## TASK TO CARRY OUT
Copy the entries word for word, from the line that contains "How do I perform: Open" through the last of the entries, and leave the pictures out.

## RECORD LIST
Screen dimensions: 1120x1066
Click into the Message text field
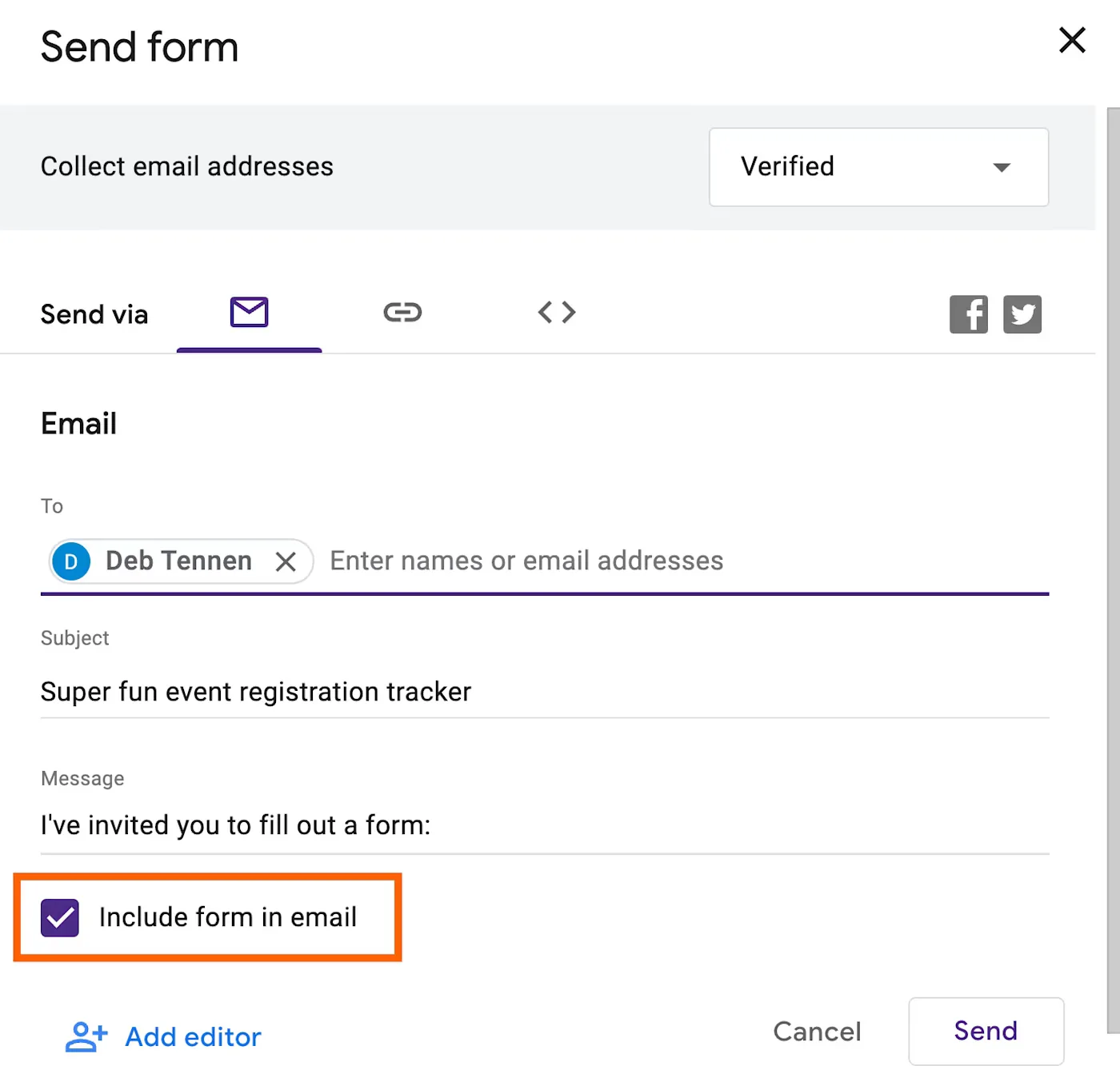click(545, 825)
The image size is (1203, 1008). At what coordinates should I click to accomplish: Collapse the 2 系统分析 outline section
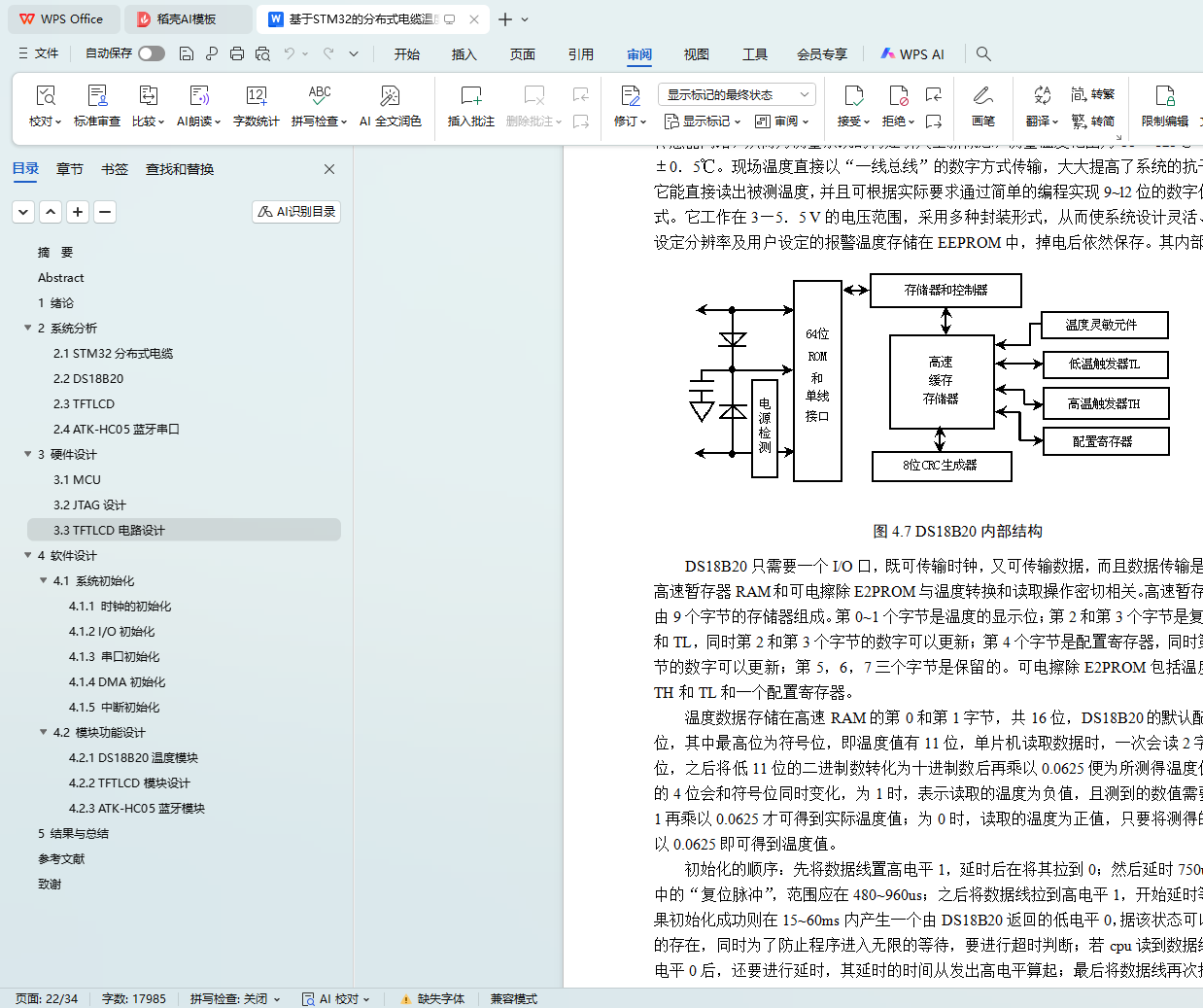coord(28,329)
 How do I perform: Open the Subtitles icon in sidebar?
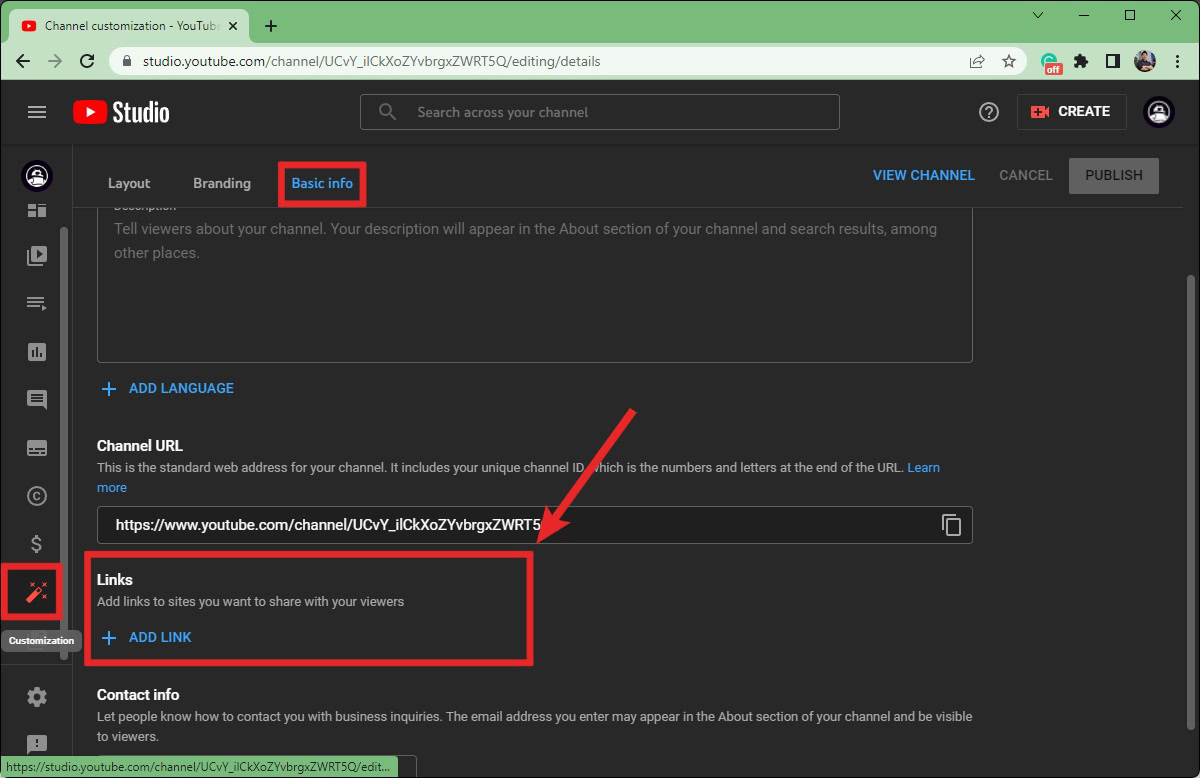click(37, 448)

## WRITTEN REPLY
 How do I perform: Open the Subtitles icon in sidebar?
click(37, 448)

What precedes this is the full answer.